▶ Task to carry out: The lines from the beginning of the records below through the one holding "Task: Select the 持仓 (open positions) row" are to be copied exactly; leave the pictures out.
___ Entries provided ___
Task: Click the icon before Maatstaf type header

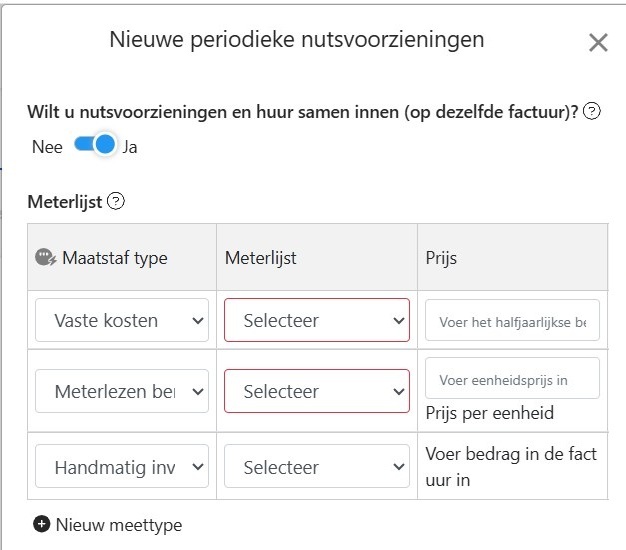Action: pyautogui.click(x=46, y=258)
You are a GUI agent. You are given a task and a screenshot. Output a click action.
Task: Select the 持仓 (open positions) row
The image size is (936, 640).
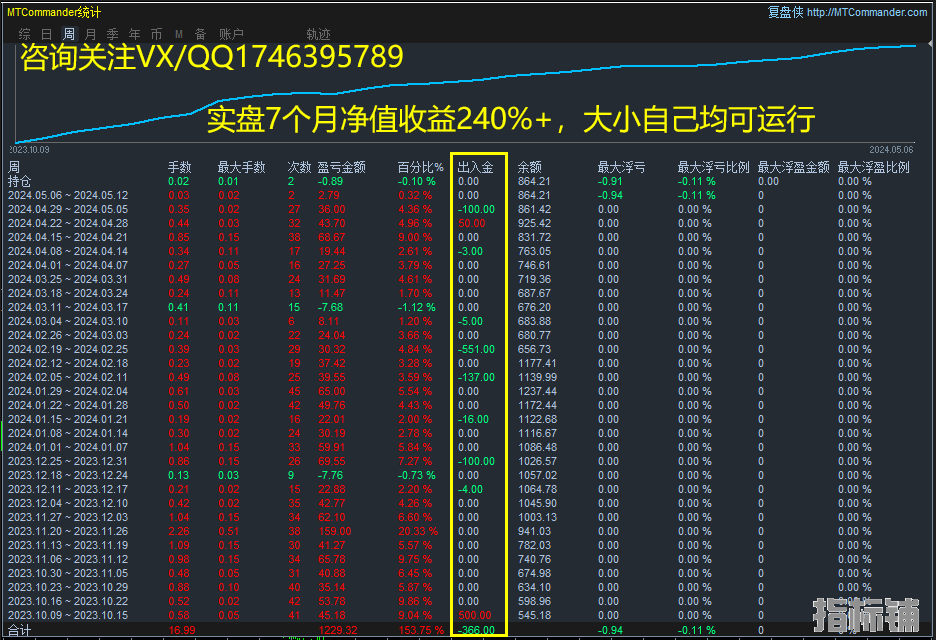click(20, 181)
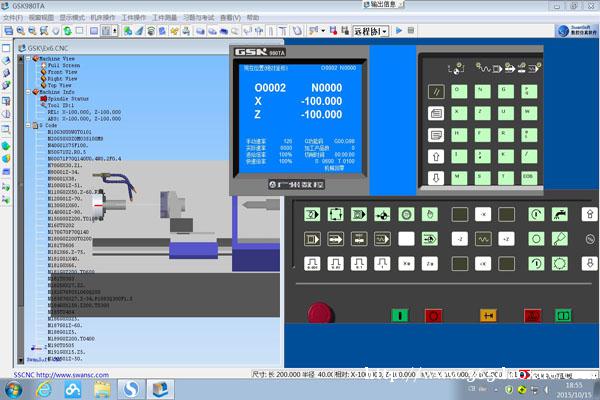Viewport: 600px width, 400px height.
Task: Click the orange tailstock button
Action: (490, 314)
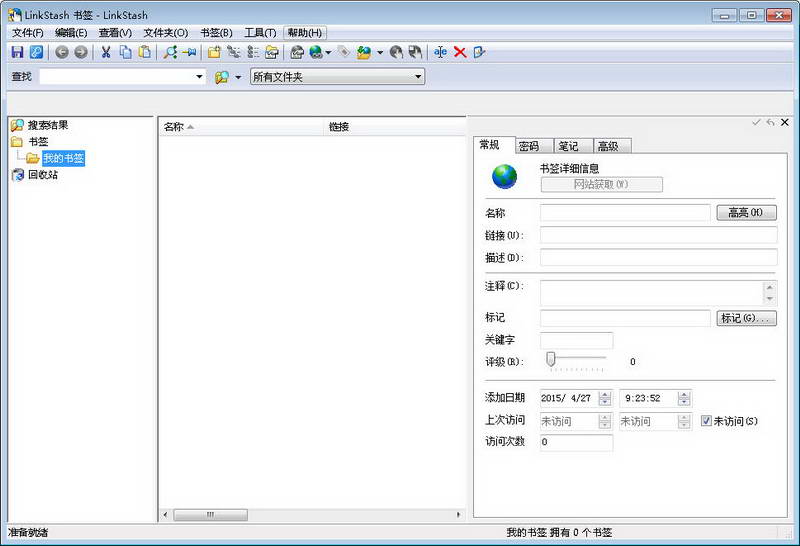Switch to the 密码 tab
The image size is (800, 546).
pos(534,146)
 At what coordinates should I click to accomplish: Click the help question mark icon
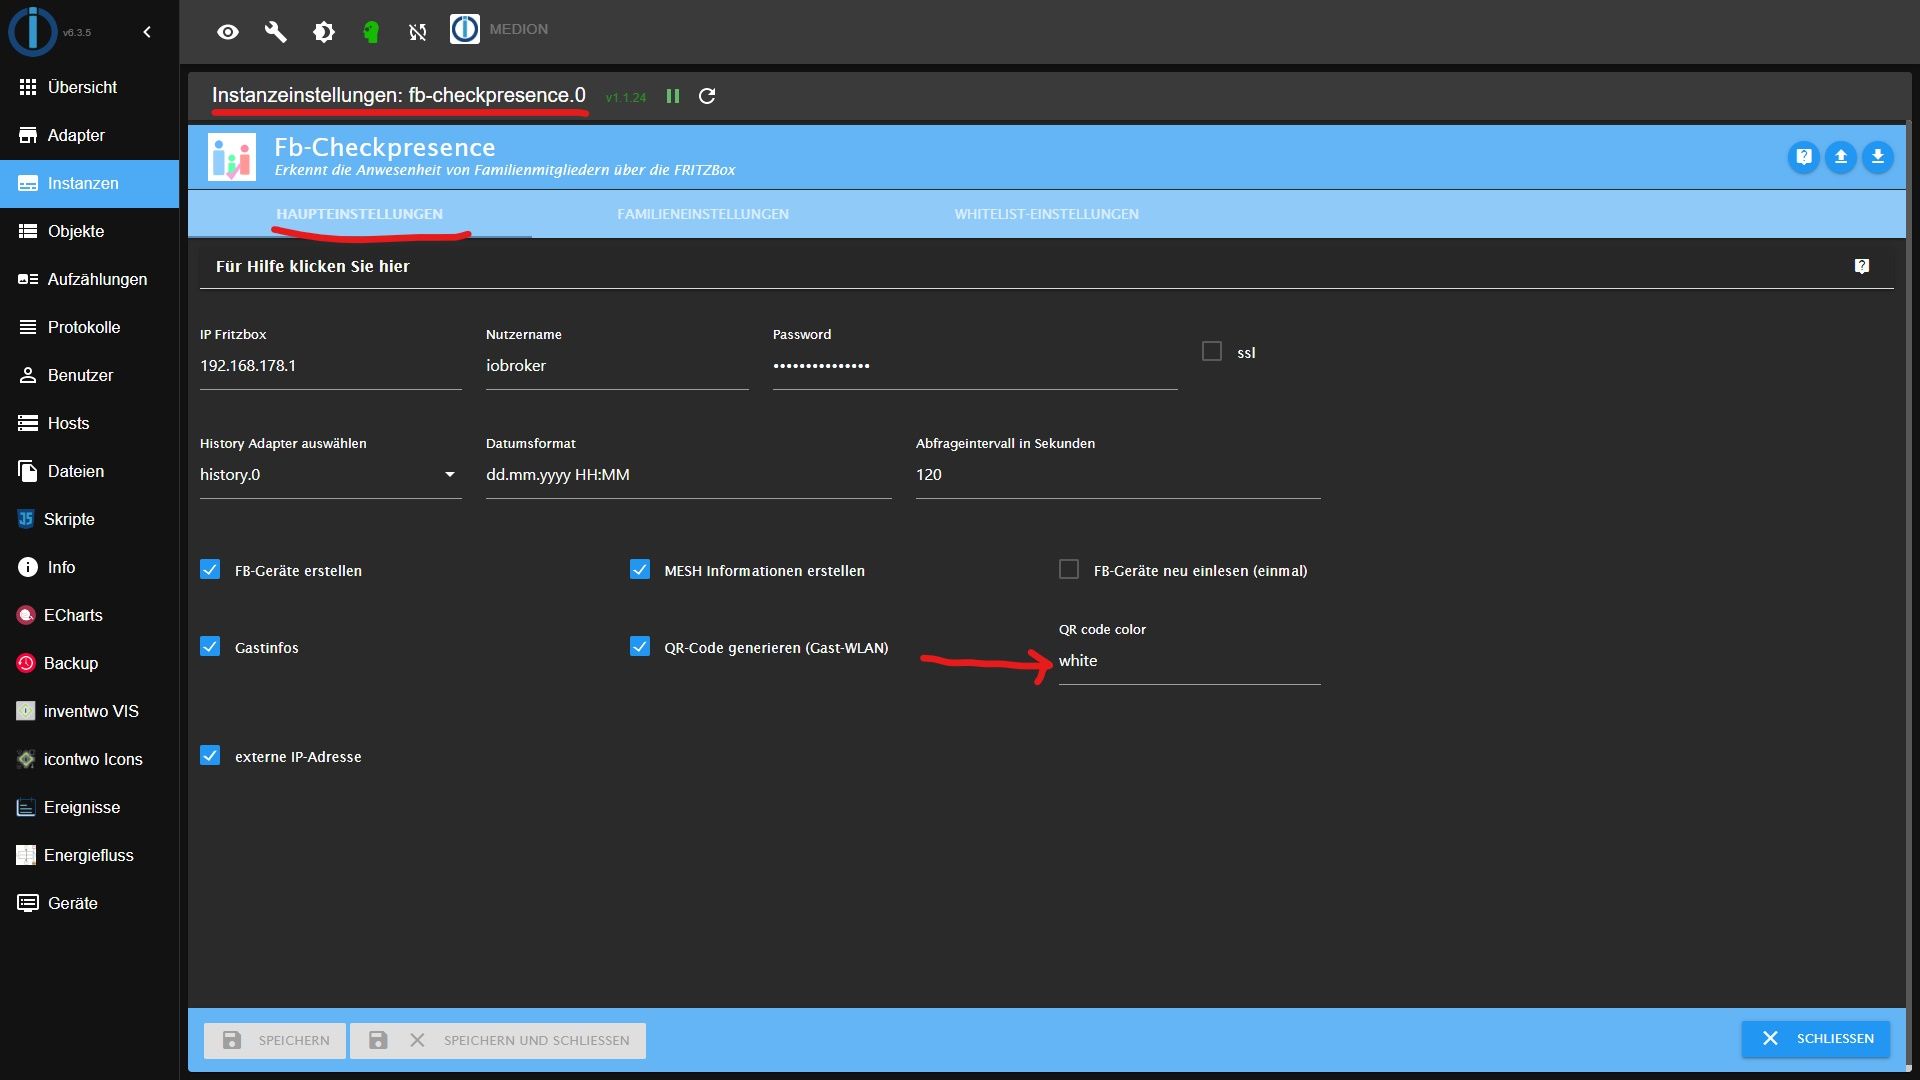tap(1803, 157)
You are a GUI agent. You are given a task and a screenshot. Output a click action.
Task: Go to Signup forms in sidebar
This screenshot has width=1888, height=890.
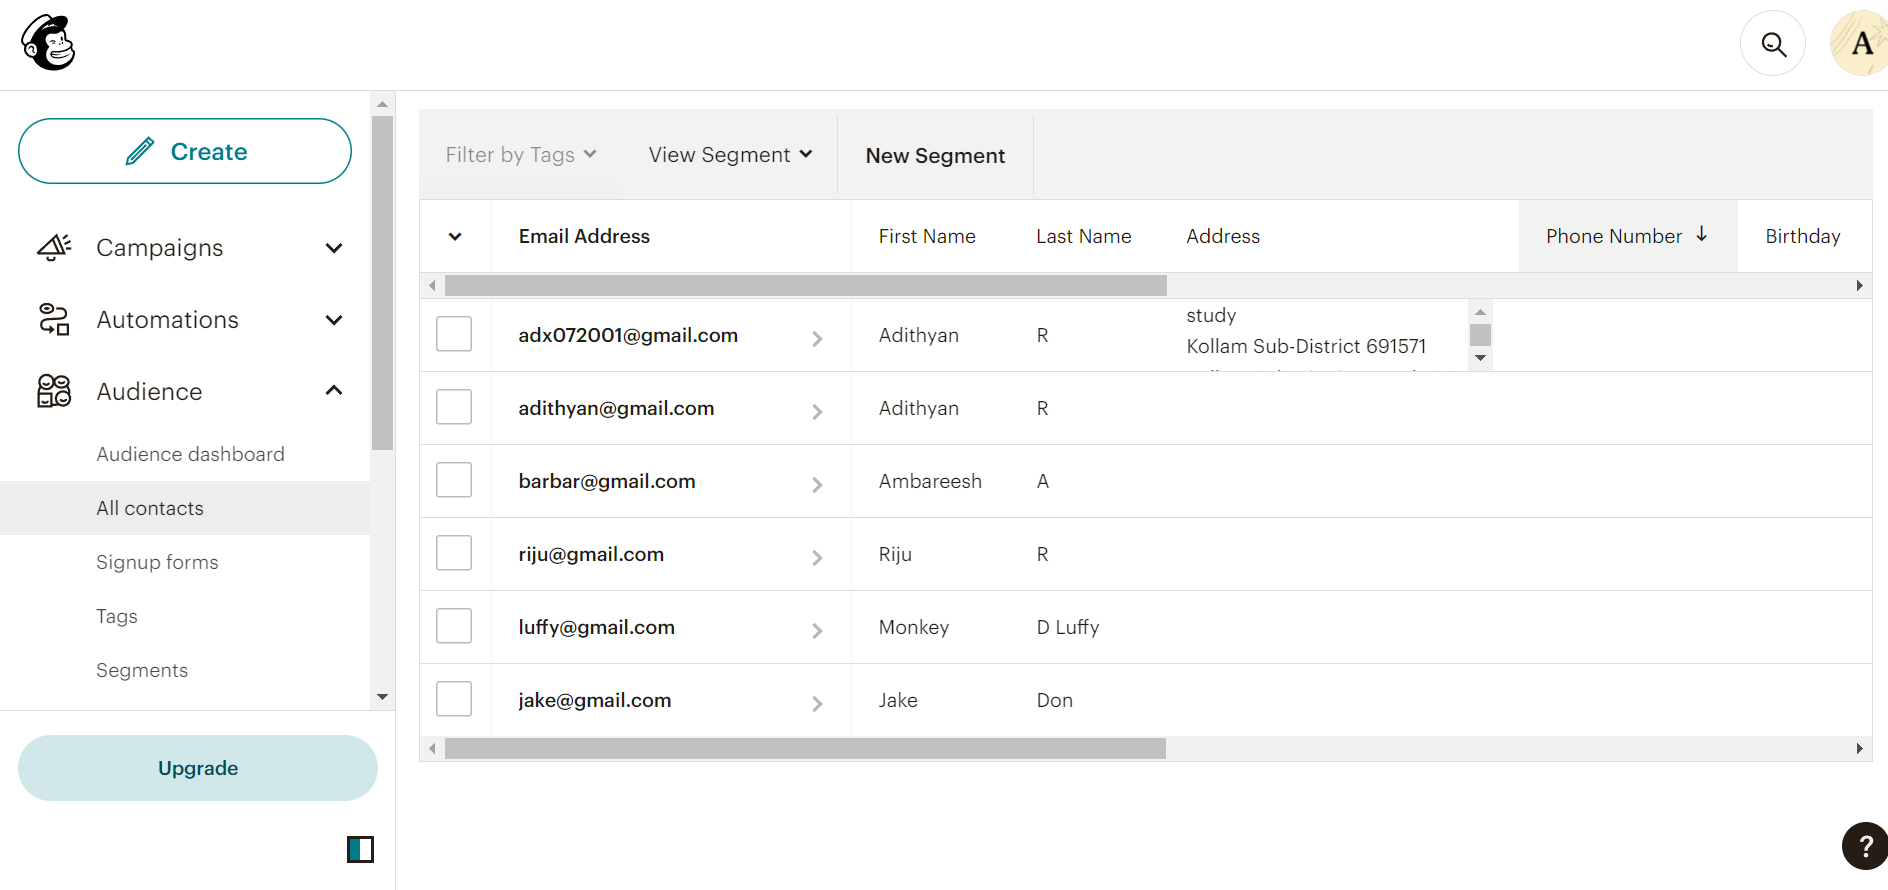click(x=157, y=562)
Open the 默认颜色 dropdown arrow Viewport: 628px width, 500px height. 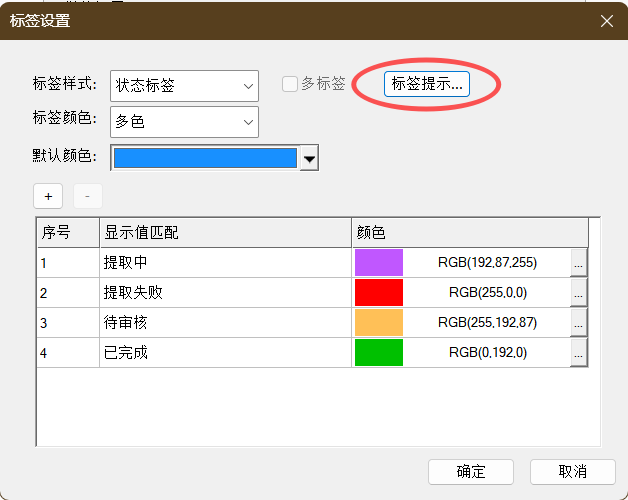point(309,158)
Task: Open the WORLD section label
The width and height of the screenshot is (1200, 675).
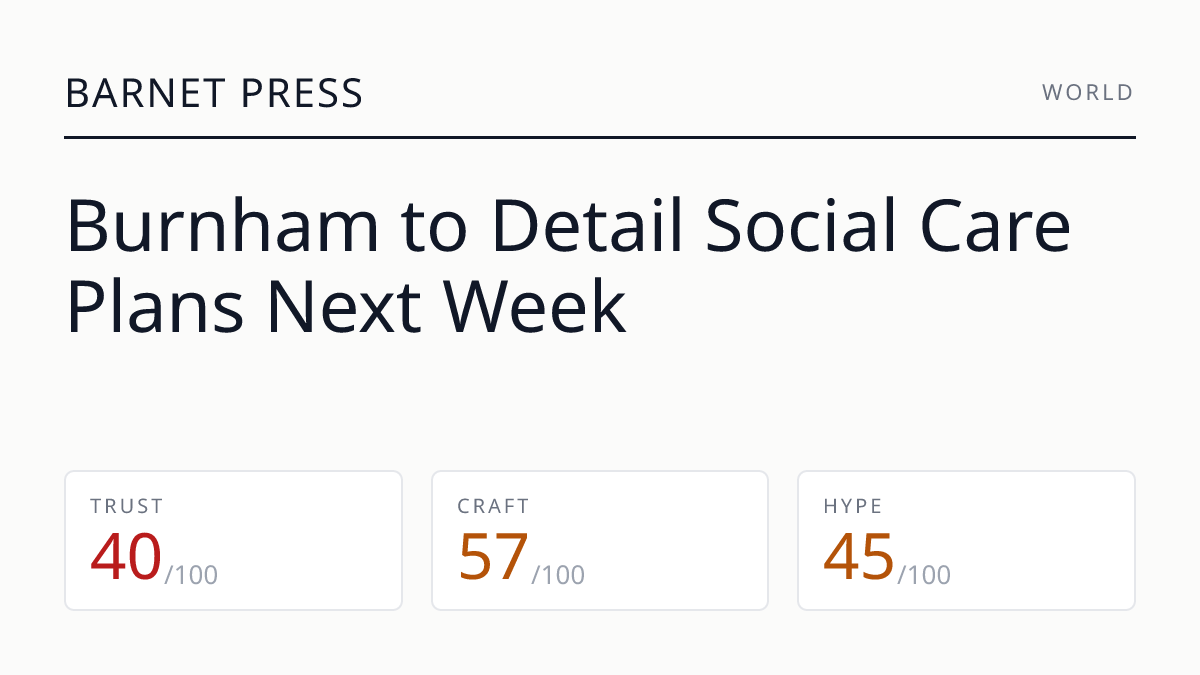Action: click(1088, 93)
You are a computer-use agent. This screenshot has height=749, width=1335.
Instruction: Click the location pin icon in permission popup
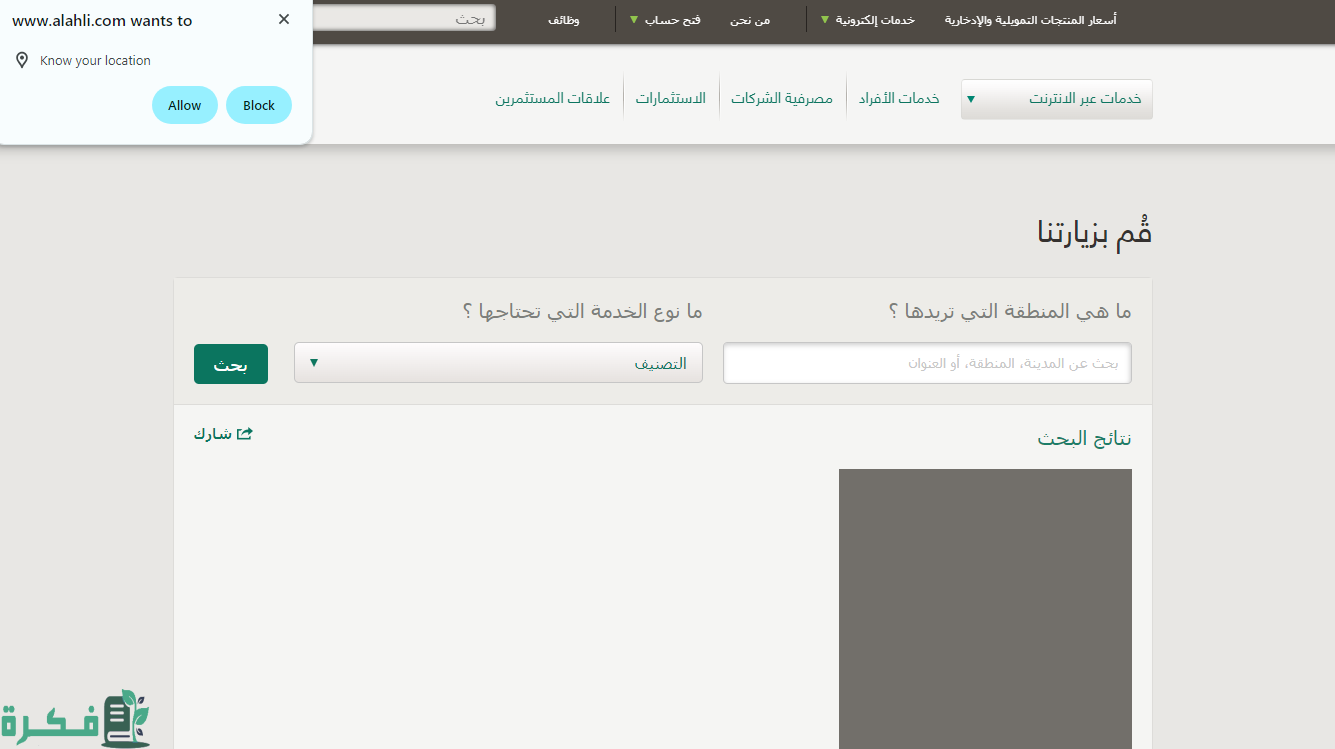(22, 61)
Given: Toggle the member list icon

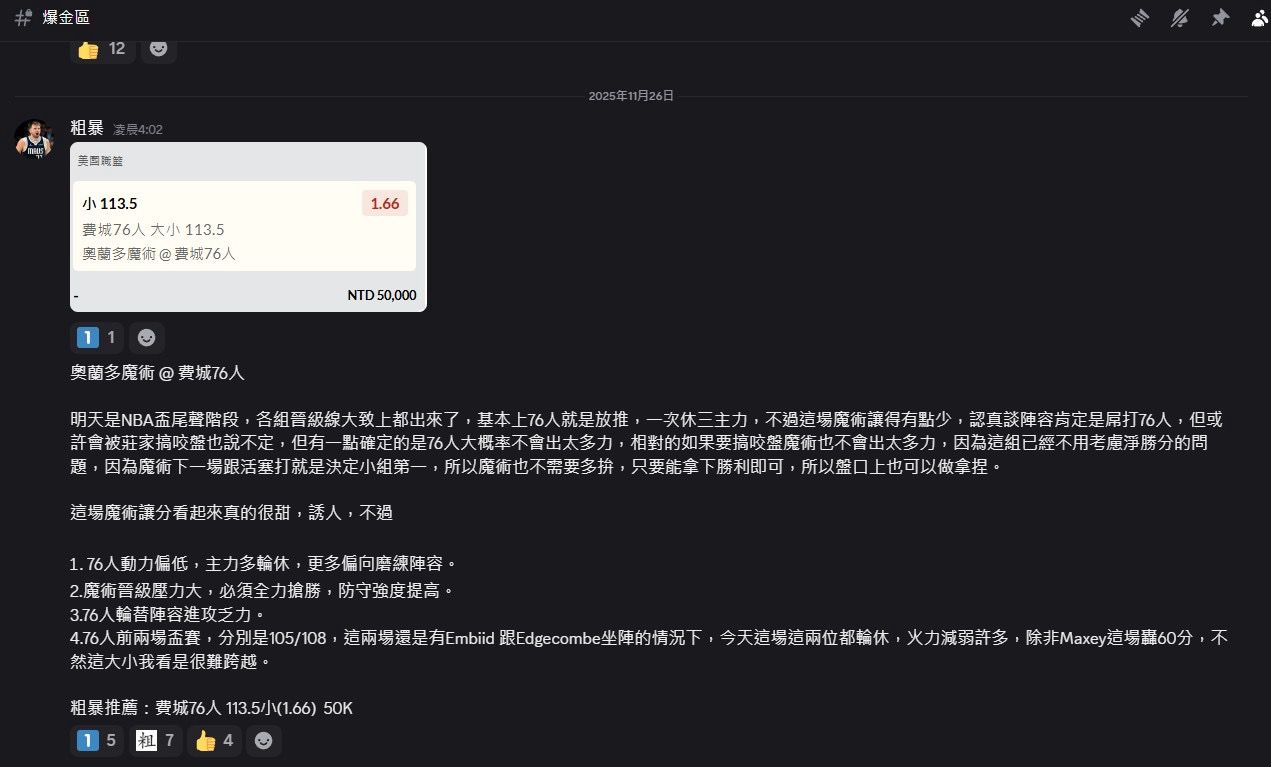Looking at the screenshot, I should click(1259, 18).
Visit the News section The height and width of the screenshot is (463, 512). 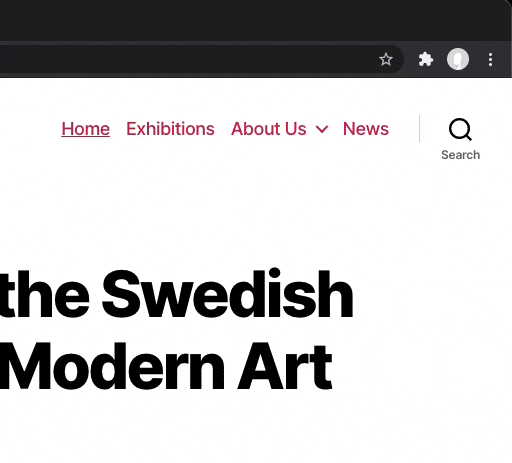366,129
___
▶ Written answer:
Task: Click the icon before Maatstaf type header

Action: pyautogui.click(x=46, y=258)
You are a GUI agent. You are given a task and a screenshot. Output a click action.
Task: Select the 持仓 (open positions) row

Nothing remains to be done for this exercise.